START EXERCISE DATA

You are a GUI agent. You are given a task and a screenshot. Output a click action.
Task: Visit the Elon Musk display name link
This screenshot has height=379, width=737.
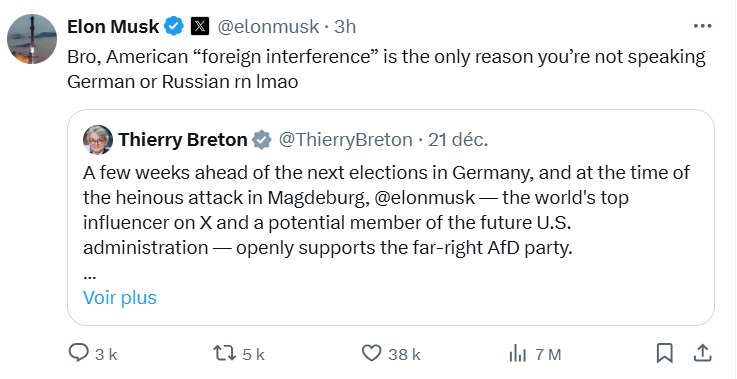pos(113,26)
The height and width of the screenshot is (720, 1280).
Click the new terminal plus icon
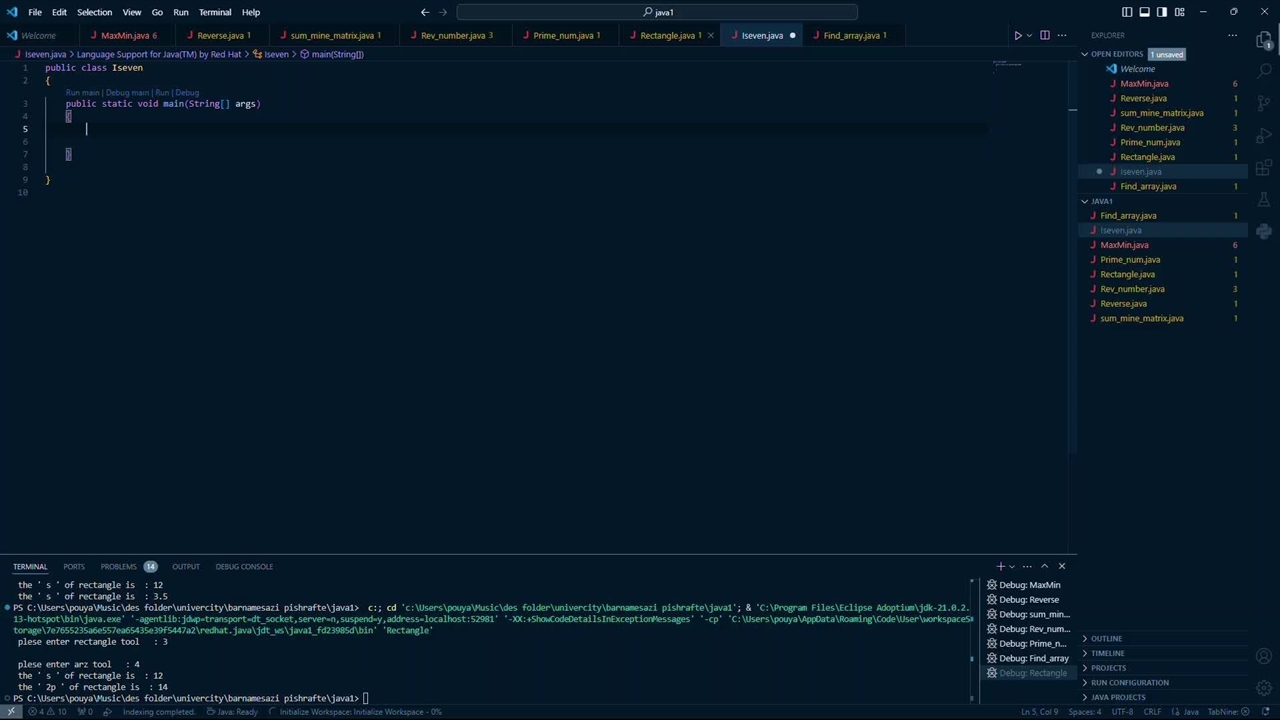[1000, 566]
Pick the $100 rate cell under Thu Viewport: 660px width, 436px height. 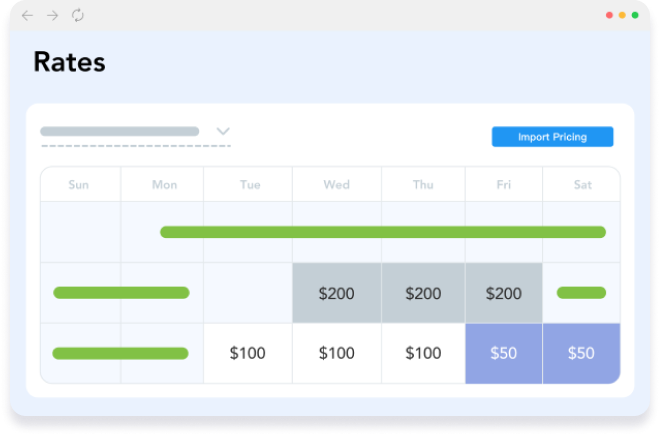click(423, 354)
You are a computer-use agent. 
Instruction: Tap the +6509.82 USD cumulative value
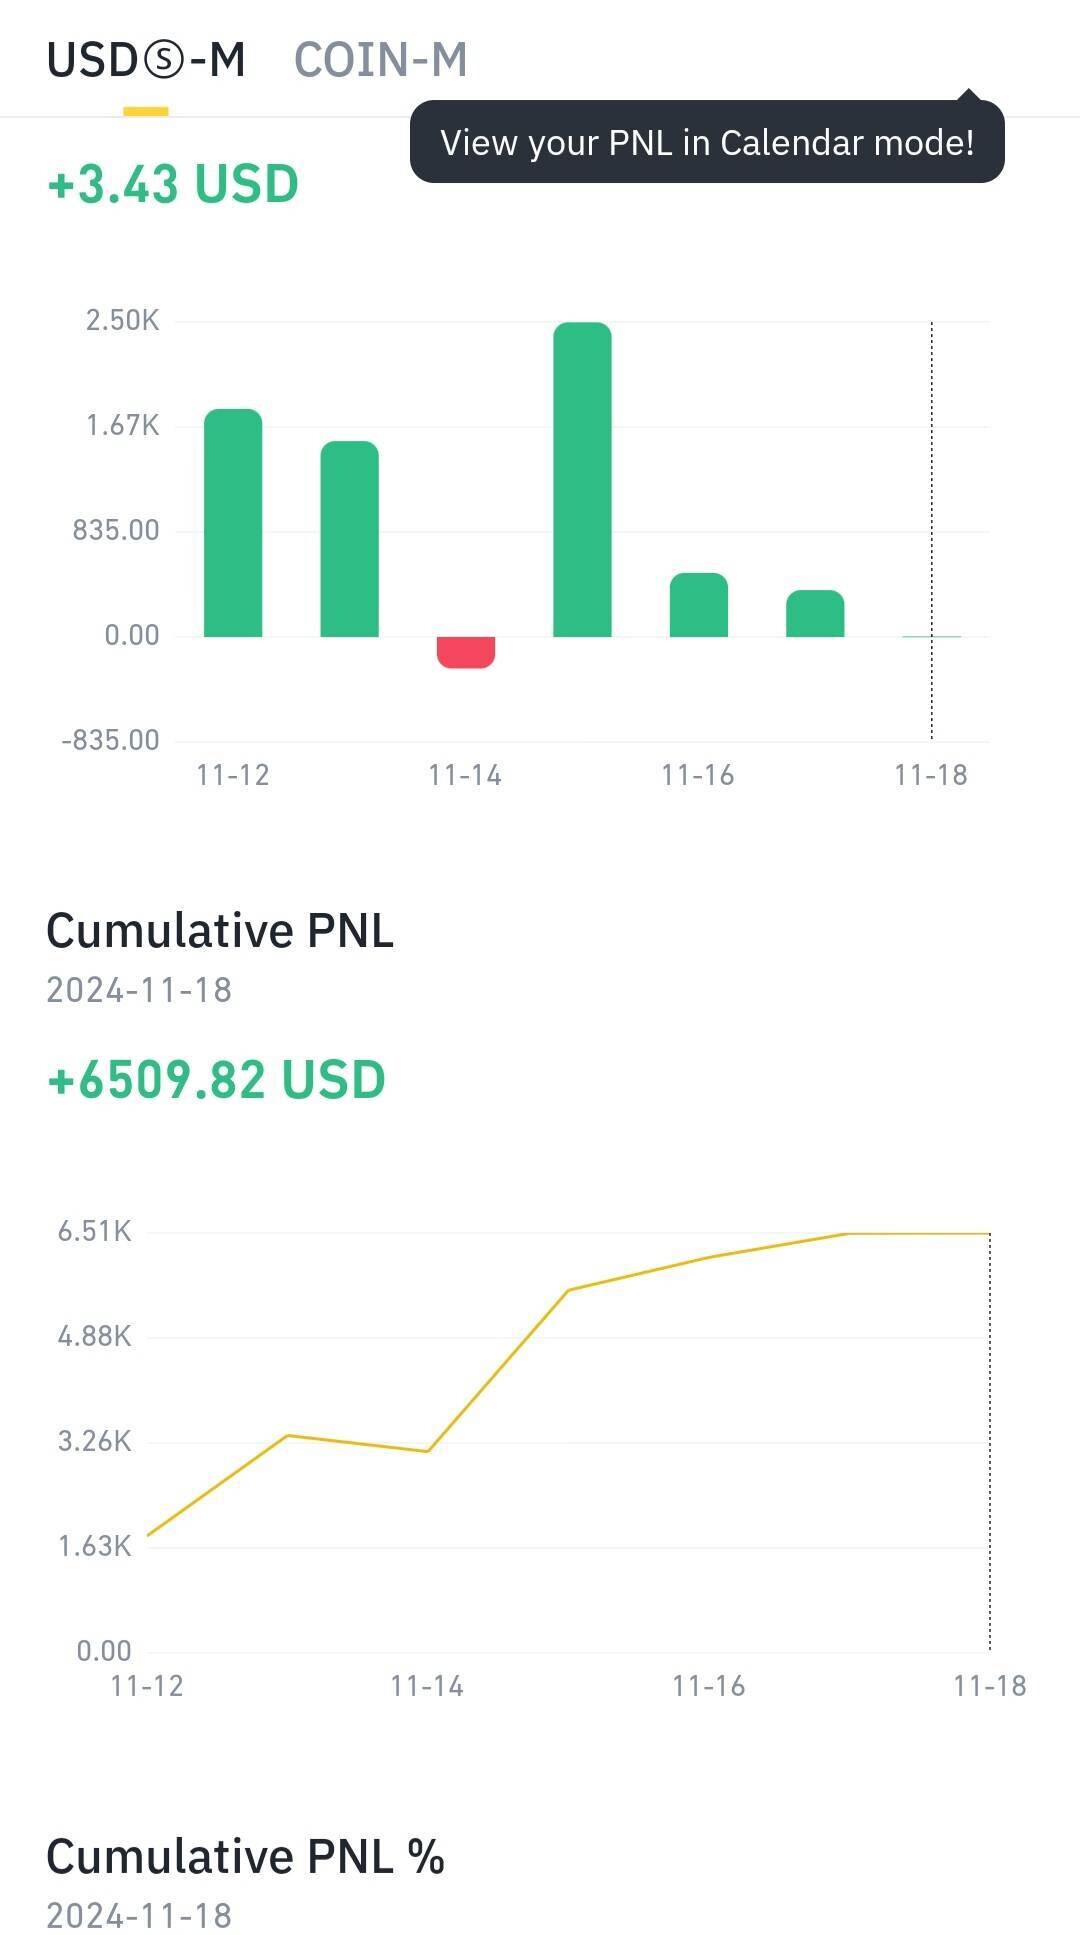click(216, 1080)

END EXERCISE DATA

▸ TASK GOAL:
When a line of the records has the word "agent", pick it out and copy it.

▸ WRITTEN RESPONSE:
You are a GUI agent. You are given a task and a screenshot. Output a click action.
You are a computer-use agent. 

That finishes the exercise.